If I compile this with

mlir-opt test_outer_product.mlir --convert-vector-to-scf --lower-affine  --convert-scf-to-std --convert-vector-to-llvm --convert-std-to-llvm  --reconcile-unrealized-casts| mlir-translate --mlir-to-llvmir | ~/llvm-project/build/bin/llc  -O3  -march=aarch64 -mcpu=neoverse-n1  -filetype=asm -o outer.s

I can observe quite a lot of spilling going on. I will post a small extract here:

ldr	s7, [sp, #1200]
	mov	v6.s[2], v7.s[0]
	mov	v16.s[2], v7.s[0]
	mov	v21.s[2], v4.s[0]
	ldr	s7, [sp, #1232]
	mov	v12.s[2], v7.s[0]
	mov	v3.s[2], v7.s[0]
	ldr	s7, [sp, #1208]
	mov	v6.s[3], v7.s[0]
	mov	v16.s[3], v7.s[0]
	mov	v21.s[3], v5.s[0]
	ldr	s7, [sp, #1240]
	mov	v12.s[3], v7.s[0]
	mov	v3.s[3], v7.s[0]
.Ltmp0:
	.loc	1 13 11 prologue_end            // <stdin>:13:11
	fmul	v11.4s, v21.4s, v0.s[0]
	fmul	v9.4s, v16.4s, v0.s[0]
	.loc	1 21 11                         // <stdin>:21:11
	fmul	v8.4s, v21.4s, v0.s[1]
	fmul	v31.4s, v16.4s, v0.s[1]
	.loc	1 29 11                         // <stdin>:29:11
	fmul	v29.4s, v21.4s, v0.s[2]
	fmul	v28.4s, v16.4s, v0.s[2]
	.loc	1 37 11                         // <stdin>:37:11
	fmul	v26.4s, v21.4s, v0.s[3]
	fmul	v25.4s, v16.4s, v0.s[3]
	.loc	1 45 11                         // <stdin>:45:11
	fmul	v23.4s, v21.4s, v1.s[0]
	fmul	v22.4s, v16.4s, v1.s[0]
	.loc	1 53 11                         // <stdin>:53:11
	fmul	v20.4s, v21.4s, v1.s[1]
	fmul	v19.4s, v16.4s, v1.s[1]
	.loc	1 61 11                         // <stdin>:61:11
	fmul	v18.4s, v21.4s, v1.s[2]
	fmul	v17.4s, v16.4s, v1.s[2]

This is the same behaviour I see on my more complex Matrix Multiply examples.

My questions are:
a) Is this a problem also for x86 machines?
b) Is this MLIR’s fault or LLVM’s fault?
c) Do you think this can be fixed (not necessarily easily)?

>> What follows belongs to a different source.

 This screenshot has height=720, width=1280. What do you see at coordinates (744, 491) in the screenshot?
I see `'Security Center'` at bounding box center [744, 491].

Thank you for any kind of support!

Additional info

I spent my day playing with this, and I got more info about this:
a) PowerOfTwo outer loops don’t spill: 8x4, 8x8 work fine
b) NonPowerOfTwo outer loops always spill: 8x5, 8x6, 8x12 always spill
c) If I remove the loop in MLIR, and I only leave two outer-products, it does not spill
d) I debugged the llvm pipeline, and it seems that the pass aarch64-local-dynamic-tls-cleanup introduces the spilling. In partcular, for 8x5xf32 outer product we have:

  liveins: $x8, $q0, $q1, $s2, $s3, $s4, $s5, $s6
  %129:fpr32 = COPY $s6
  %128:fpr32 = COPY $s5
  %127:fpr32 = COPY $s4
  %126:fpr32 = COPY $s3
  %125:fpr32 = COPY $s2
  %124:fpr128 = COPY $q1
  %123:fpr128 = COPY $q0
  %122:gpr64 = COPY $x

while for 8x8f32 we have:

  liveins: $x8, $q0, $q1, $q2, $q3
  %54:fpr128 = COPY $q3
  %53:fpr128 = COPY $q2
  %52:fpr128 = COPY $q1
  %51:fpr128 = COPY $q0

So it looks like the 5xf32 vector is using 5 single-register, while the 8xf32 vector is using 2 quad-registers.

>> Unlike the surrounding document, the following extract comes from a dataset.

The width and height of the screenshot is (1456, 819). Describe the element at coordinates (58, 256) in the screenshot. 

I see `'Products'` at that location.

I will dig more on this topic, but the root cause is likely to be:
a) LLVM vectorizer usually produces “normal” sizes vector, mostly power-of-two. It would never produce a 5xf32 vector
b) With MLIR those vectors seem likely, because we want specific tiling strategies

Still preliminary, but I see two different solutions:
a) Make the LLVM backend support weird vector lengths (5x, 6x, 12x)
b) Legalize the MLIR backend to use only PowerOfTwo vectors

Maybe you guys are already aware of some legalizations? I wasn’t able to find much. If not, what would be the best approach?

Thanks again!

cc: @nicolasvasilache @chelini (thought you guys might be interested)

Thanks @giuseros for the detailed analysis.

It seems a bit surprising that this is not handled well with the proper shuffle instructions and canonicalization + folding at the LLVM level. Does it help to remove/unroll the loop?
Maybe the type of peephole optimization you need here does not play nicely with the loop yields.
@dcaballe may know more about this and whether it is worth it / feasible to fix in LLVM.

On the MLIR side, it should be possible to use the “vector unrolling patterns” for such cases to ensure that vector.contract / vector.outerproduct get broken down to vector<4xf32> and vector<8x4xf32>.
To use those, look for:

void populateVectorUnrollPatterns(RewritePatternSet &patterns,
                                  const UnrollVectorOptions &options);

I am not 100% sure about the current state of affairs on composition of unrolling patterns with canonicalizations and foldings especially in presence of vector.transpose, vector.transfer with permutations and vector.shape_cast but it seems like a good time to make a focused push on supporting more cases.

vector.contract + elementwise were historically the first supported ops, so you may have to start from that to see the first pieces connect.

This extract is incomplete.